Records contained in a dataset
= = = = = = =

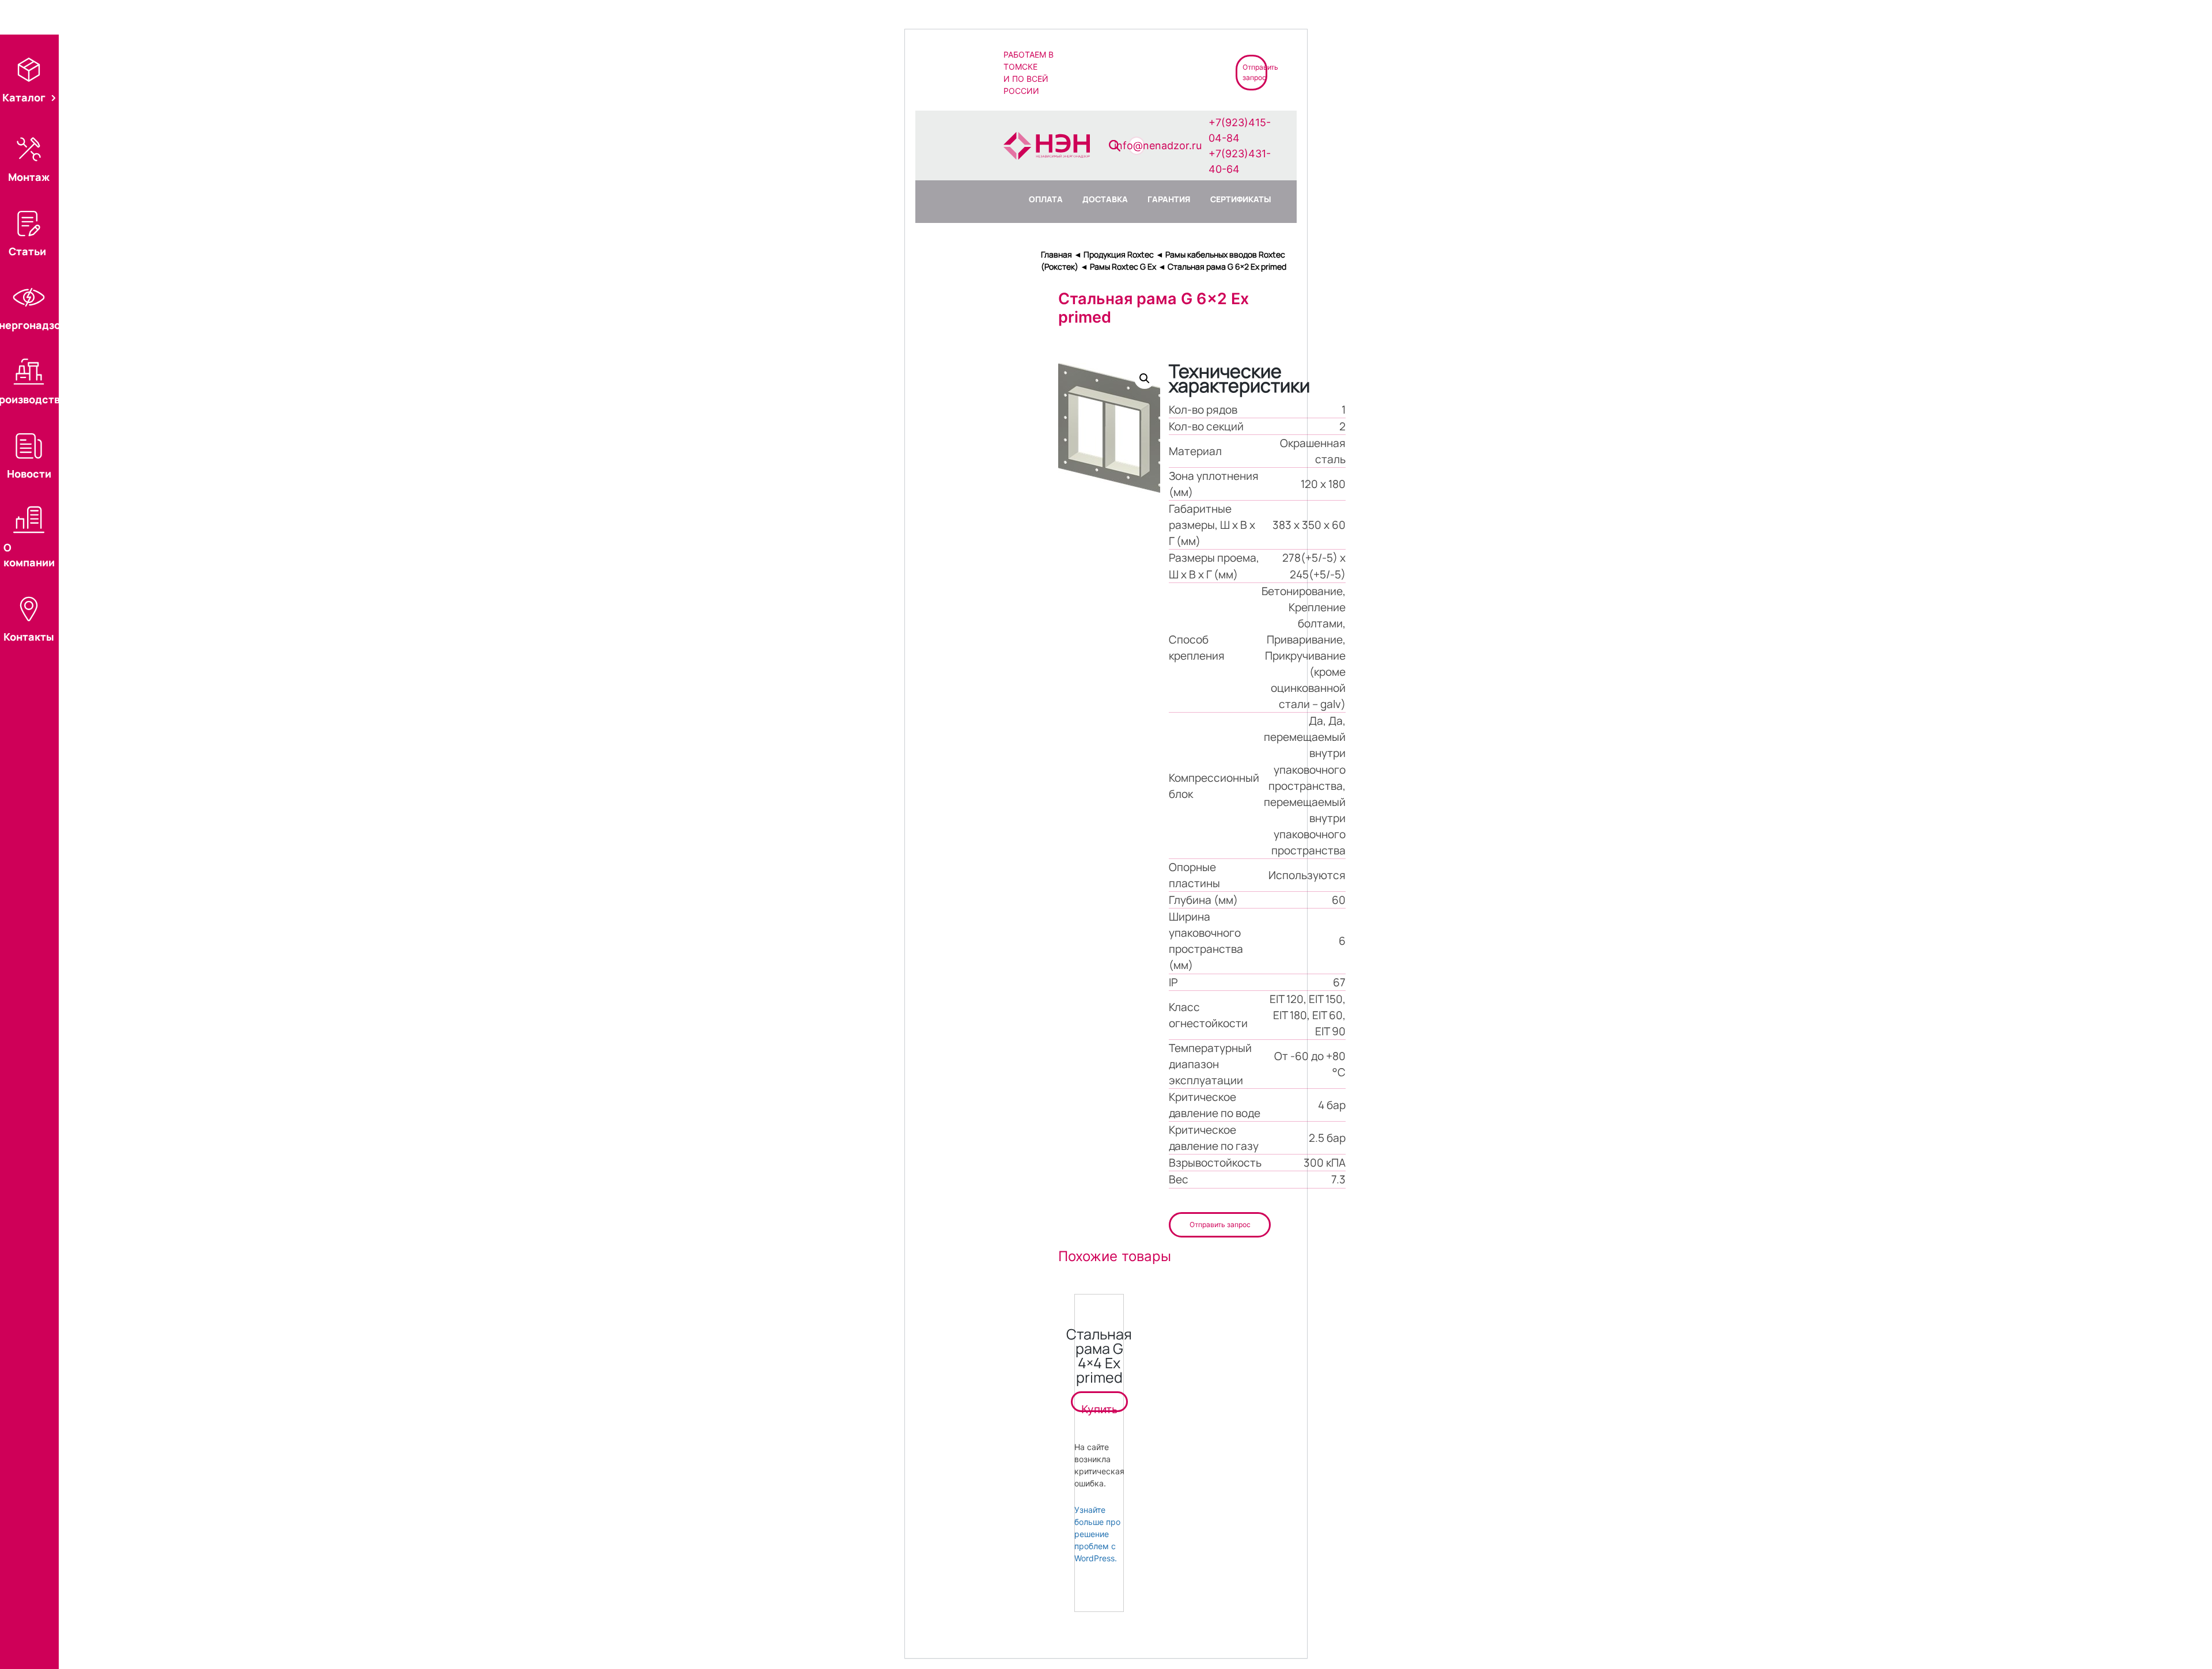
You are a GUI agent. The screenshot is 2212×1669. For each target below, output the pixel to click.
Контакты (28, 637)
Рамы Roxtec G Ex (1123, 266)
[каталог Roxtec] (1094, 72)
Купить (1099, 1407)
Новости (29, 473)
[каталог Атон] (1135, 72)
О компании (29, 554)
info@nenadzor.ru (1158, 145)
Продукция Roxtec (1119, 254)
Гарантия (1168, 199)
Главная (1056, 254)
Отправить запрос (1220, 1224)
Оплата (1046, 199)
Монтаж (29, 177)
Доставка (1105, 199)
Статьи (27, 251)
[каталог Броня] (1176, 72)
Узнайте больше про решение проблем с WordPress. (1097, 1534)
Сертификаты (1240, 199)
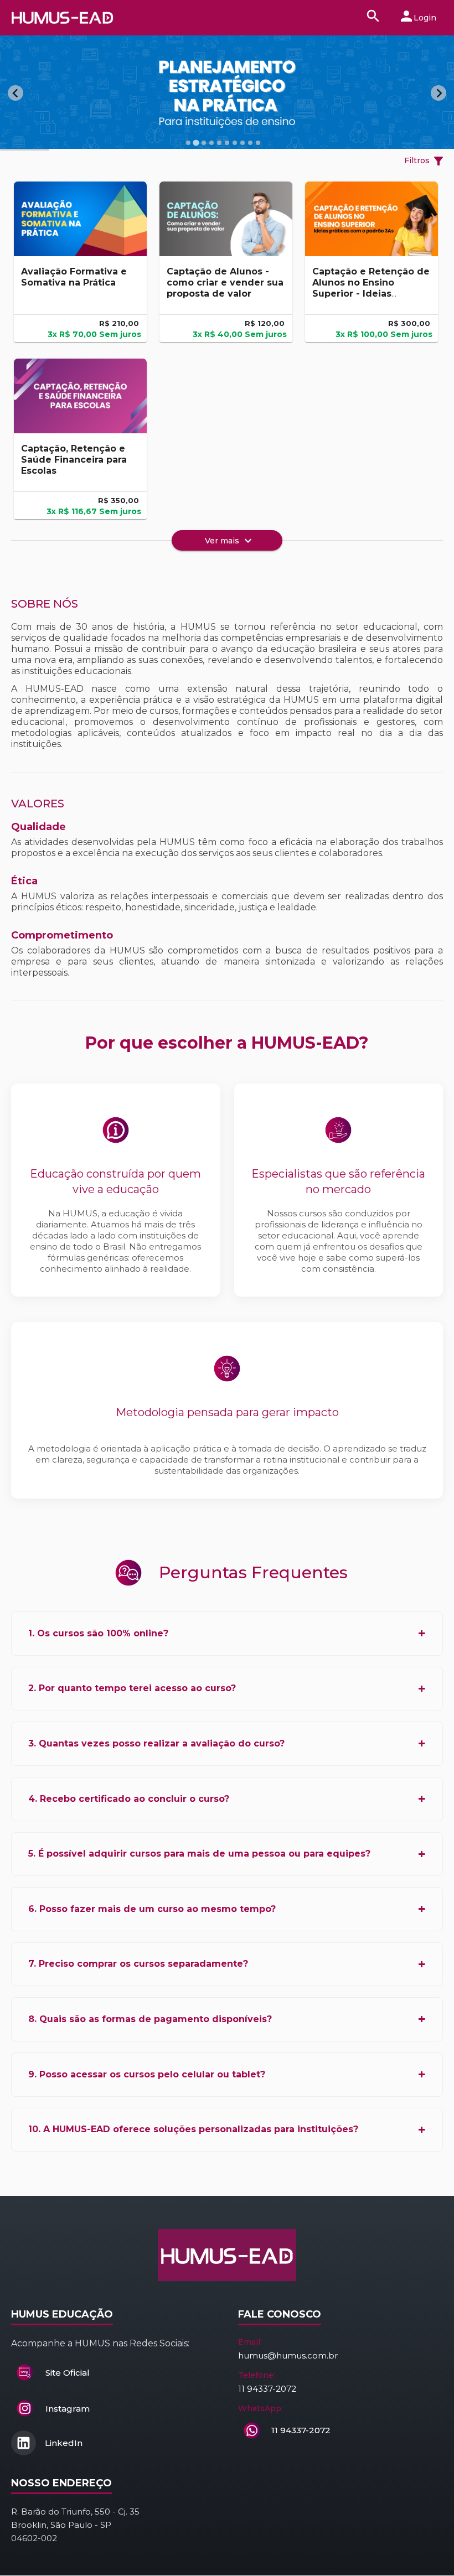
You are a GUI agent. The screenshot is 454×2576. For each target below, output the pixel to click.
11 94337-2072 (267, 2388)
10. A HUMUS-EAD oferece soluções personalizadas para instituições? (193, 2129)
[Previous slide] (15, 93)
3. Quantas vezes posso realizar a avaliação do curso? (156, 1743)
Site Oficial (67, 2372)
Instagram (67, 2408)
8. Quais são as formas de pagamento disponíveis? (150, 2019)
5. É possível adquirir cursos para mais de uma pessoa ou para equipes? (199, 1853)
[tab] (188, 143)
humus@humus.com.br (288, 2355)
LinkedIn (62, 2443)
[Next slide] (438, 93)
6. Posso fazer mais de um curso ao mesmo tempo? (152, 1909)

= = = = = = =

● **WHAT YOU ARE ASKED TO DO**:
Search the records above for the string "Roxtec". Report each line that has it.

● **TASK RESULT**:
Рамы Roxtec G Ex (1123, 266)
[каталог Roxtec] (1094, 72)
Продукция Roxtec (1119, 254)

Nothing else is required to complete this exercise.